Poroto vio un corazón de luciérnaga en un rincón, una lucecita de anhelo y ojos de miedo y tremenda conmoción en la negra humedad estomacal de aquel barco poderoso. Cordones gastados, un pie chiquito y pierna de niño. El pequeño emigrante aparecía bañado de luna por un manto de leche sobre la piel y la ropa. Poroto podía ver su cuerpo pequeño ahí debajo. Su pequeña carne. Se desperezó entonces. Sentía un escozor en la piel, una sensación extraña.

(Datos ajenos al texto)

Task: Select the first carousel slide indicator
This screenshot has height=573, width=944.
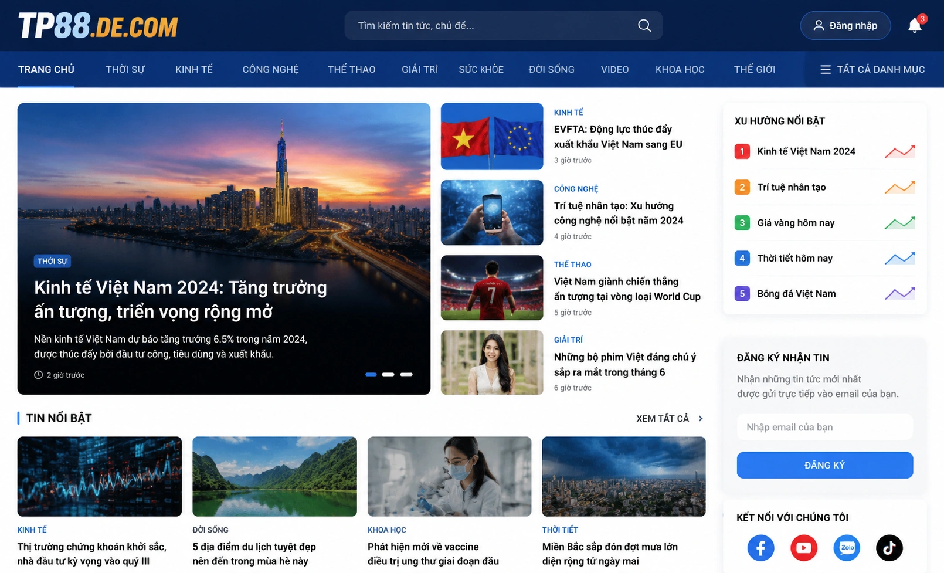Action: coord(371,374)

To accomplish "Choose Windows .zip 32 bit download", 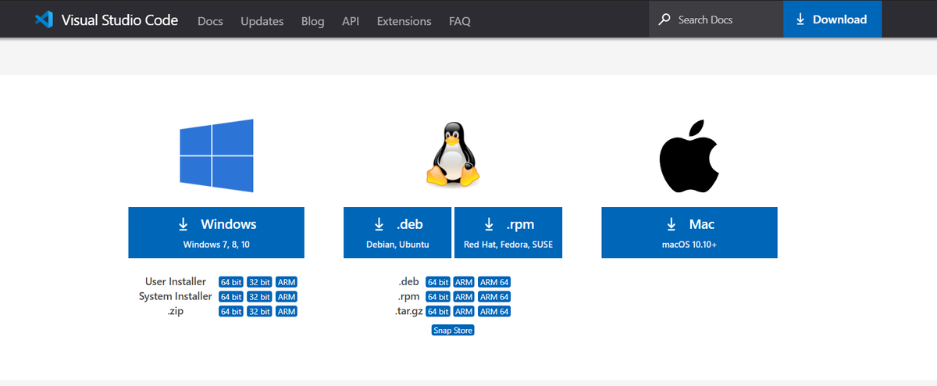I will coord(259,312).
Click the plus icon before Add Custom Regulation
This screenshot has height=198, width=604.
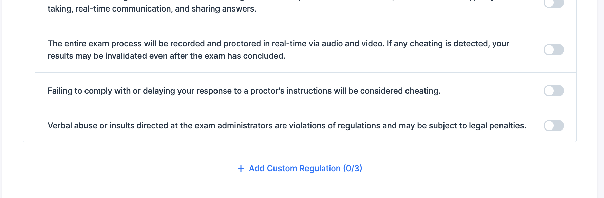241,169
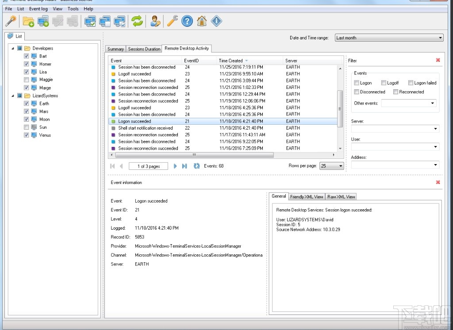The height and width of the screenshot is (330, 453).
Task: Switch to the Sessions Duration tab
Action: (144, 49)
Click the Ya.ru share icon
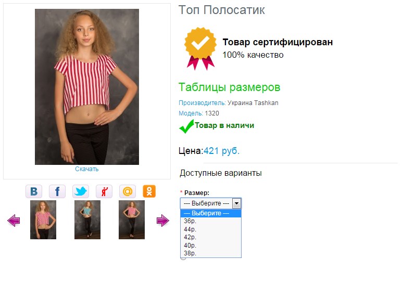The width and height of the screenshot is (403, 284). coord(104,191)
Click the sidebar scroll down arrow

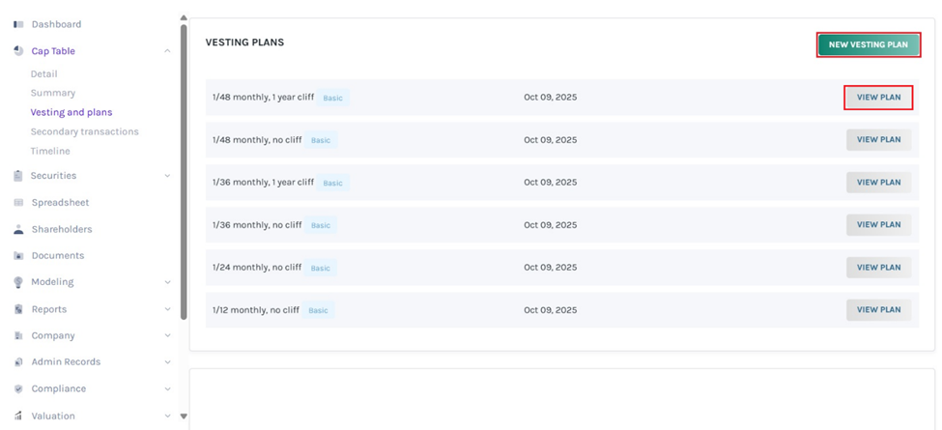coord(184,416)
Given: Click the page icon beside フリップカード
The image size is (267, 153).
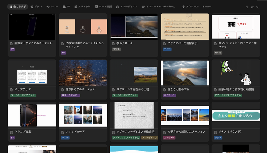Looking at the screenshot, I should coord(63,132).
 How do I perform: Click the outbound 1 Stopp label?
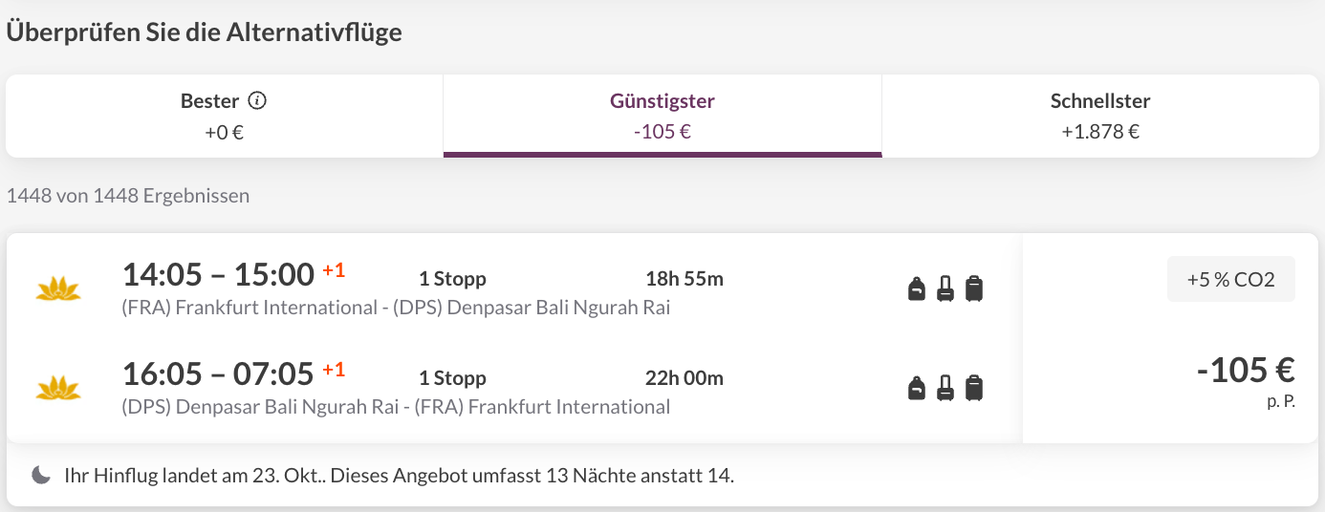[x=452, y=279]
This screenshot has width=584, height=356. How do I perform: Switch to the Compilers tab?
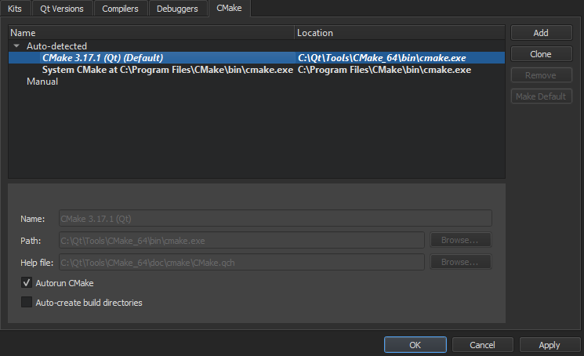(x=120, y=9)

En ese momento le pareció que algo le rozaba la rodilla, y ahí estaba una pulga brillante que salió disparada en un brinco circense y se volatilizó en la oscuridad. Le picaba todo el cuerpo. Sentía frío y hambre. Miró al pequeño emigrante en su rincón, el chico apoyaba la frente en los brazos cruzados sobre las rodillas. Poroto pudo ver tras aquellos brazos la luz palpitando en la pérdida, la luz que era una voz y era un grito y era una voz que era sólo anhelo de no apagarse. Se acercó muy despacio. Tenía las piernas entumecidas, no podía ver por dónde caminaba. Al acercarse, Poroto sintió un recogimiento en su interior, como si unos muebles imaginarios se agolparan hacia el centro en su pecho. ¿Qué sería el dolor del otro? Alargó la mano y le rozó el brazo suavemente. El chico tardó unos segundos en levantar la cabeza y abrir unos ojos como una hendidura húmeda, una mano de agua densa apoyada en su frente. Tristeza de una tierra que asoma a sus almas por las rocas hasta el mar. ¿Qué sería esa tierra? se preguntó Poroto. La que daba esos ojos habría de ser tierra verde y oscura, tierra de cuentos y de hadas, de musical caracola. De licor de manzana. El chico la miraba.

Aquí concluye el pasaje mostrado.